--- Source document ---

Answer: Let $K_0$ denote the time when we reach the first six. Then $E[K_0]$ is $\frac{1}{1/6}=6$ since it follows a geometric distribution.
When we arrive at the first six, there is a 1 in six probability that we will arrive at the second in the next roll. If we fail to do so, the game starts over. That is,
$E[K] = E[K_0] + 1 + \frac{5}{6}E[K]$
Simplifying gives $E[K] = 6 E[K_0] + 6 = 42$.
Other versions:
Standard probability theory:
First by the tower-property, $E[K] = E[E[K\mid K_0]]$. Computing the inner expectation gives
\begin{align} E[K\mid K_0] &= \sum_{k=K_0 + 1}^\infty k P(K = k) = \sum_{k=K_0 + 1}^\infty k\big( P(K = k\mid K = K_0+1)P(K = K_0 + 1)\\ &+ P(K = k\mid K \neq K_0+1)P(K \neq K_0 + 1)\big) \\ &=\frac{K_0 + 1}{6} + \frac{5}{6}\sum_{k=K_0 + 2}^\infty k P(K = k\mid K \neq K_0+1) \\ &=\frac{K_0 + 1}{6} + \frac{5}{6}E[K]. \end{align} The last equality follows from that we can put $s=K_0+2$ to obtain \begin{align} E[K] &= \sum_{s=1}^\infty k P(K = s) = \sum_{s=1}^\infty k P(K = s\mid K \neq s-1) \\&=\sum_{k=K_0 + 2}^\infty k P(K = k\mid K \neq K_0+1), \end{align}
and the one before from $P(K = K_0 + 1) = \frac{1}{6}$.

---

◆ **What this task involves**
Transcribe the part of the dice-roll derivation that opens with the words containing "Answer: Let $K_0$" and closes with "E[K_0] + 6 = 42$.". The lines that come after this text are not needed.

--- Information shown ---

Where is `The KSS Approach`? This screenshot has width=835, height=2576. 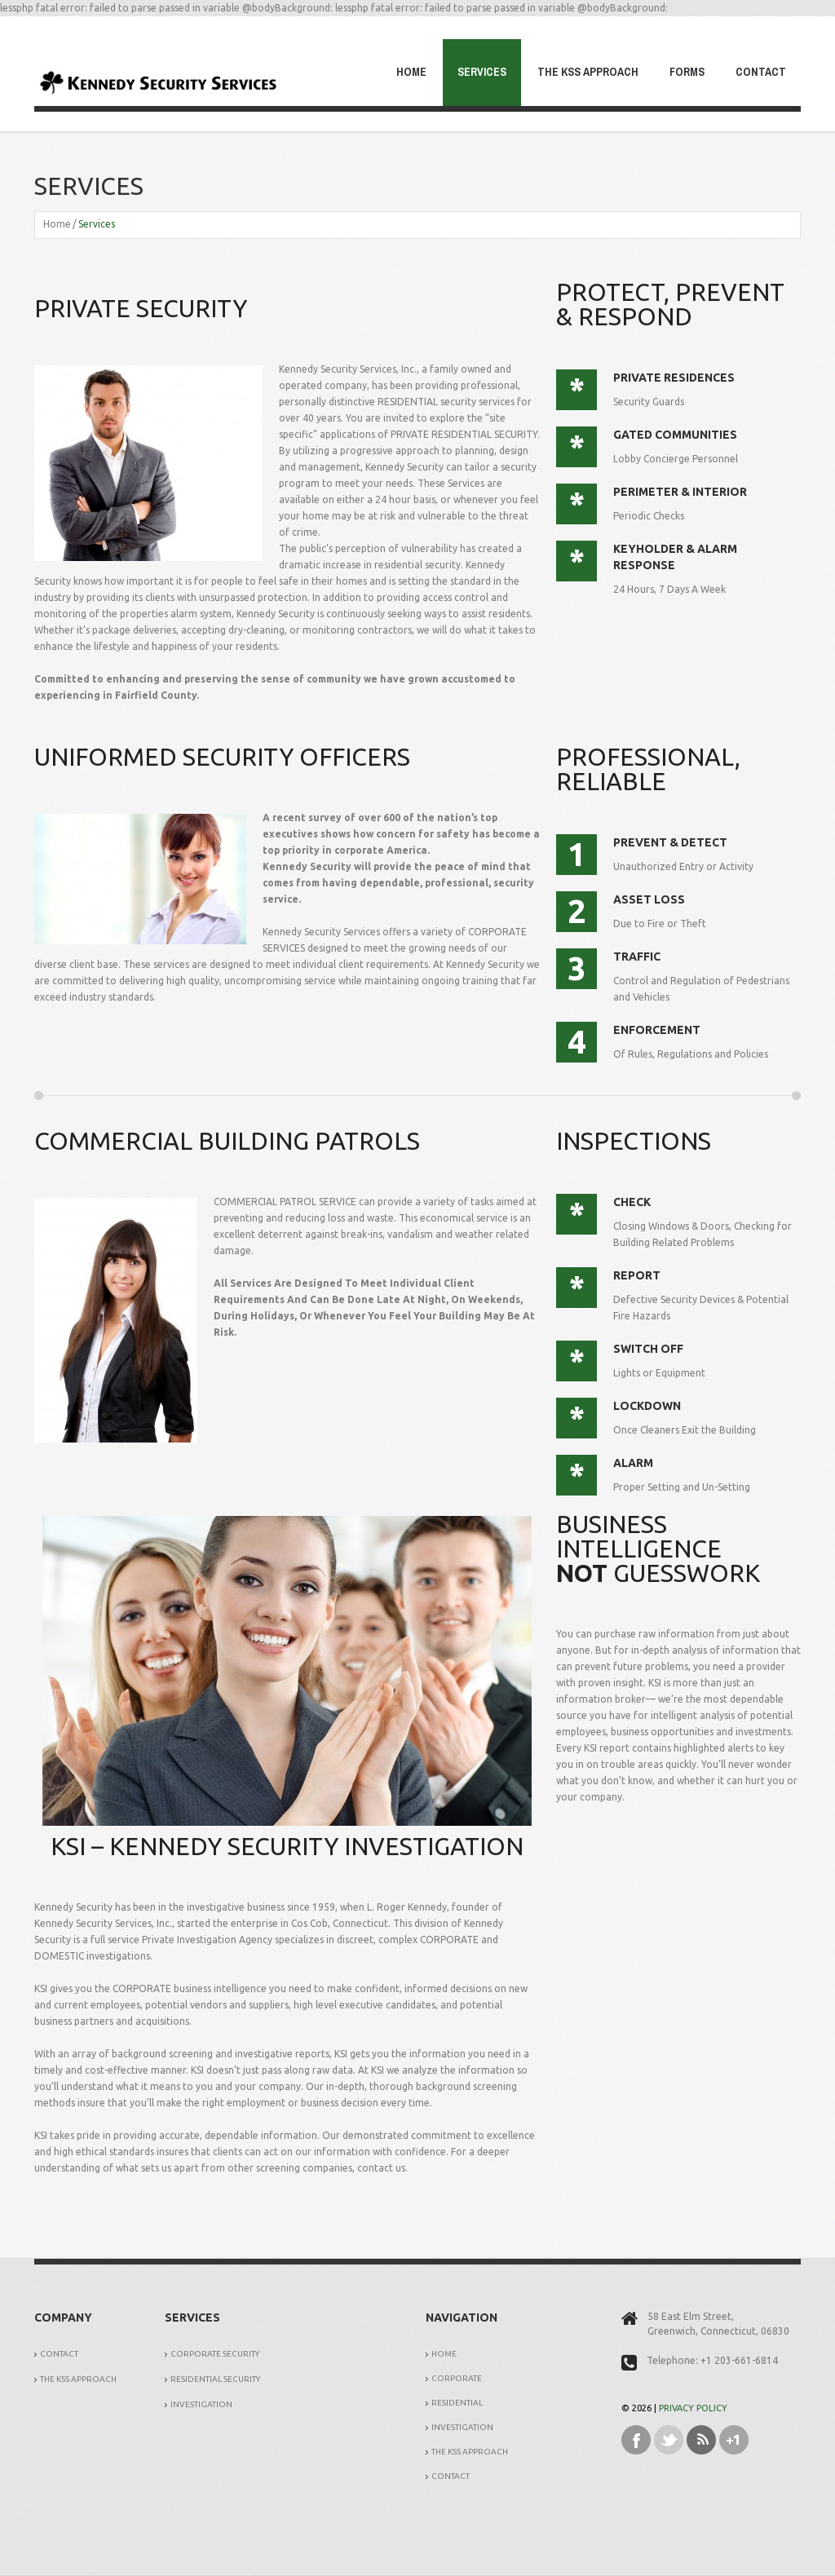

---

◆ **Solution**
Answer: Let $K_0$ denote the time when we reach the first six. Then $E[K_0]$ is $\frac{1}{1/6}=6$ since it follows a geometric distribution.
When we arrive at the first six, there is a 1 in six probability that we will arrive at the second in the next roll. If we fail to do so, the game starts over. That is,
$E[K] = E[K_0] + 1 + \frac{5}{6}E[K]$
Simplifying gives $E[K] = 6 E[K_0] + 6 = 42$.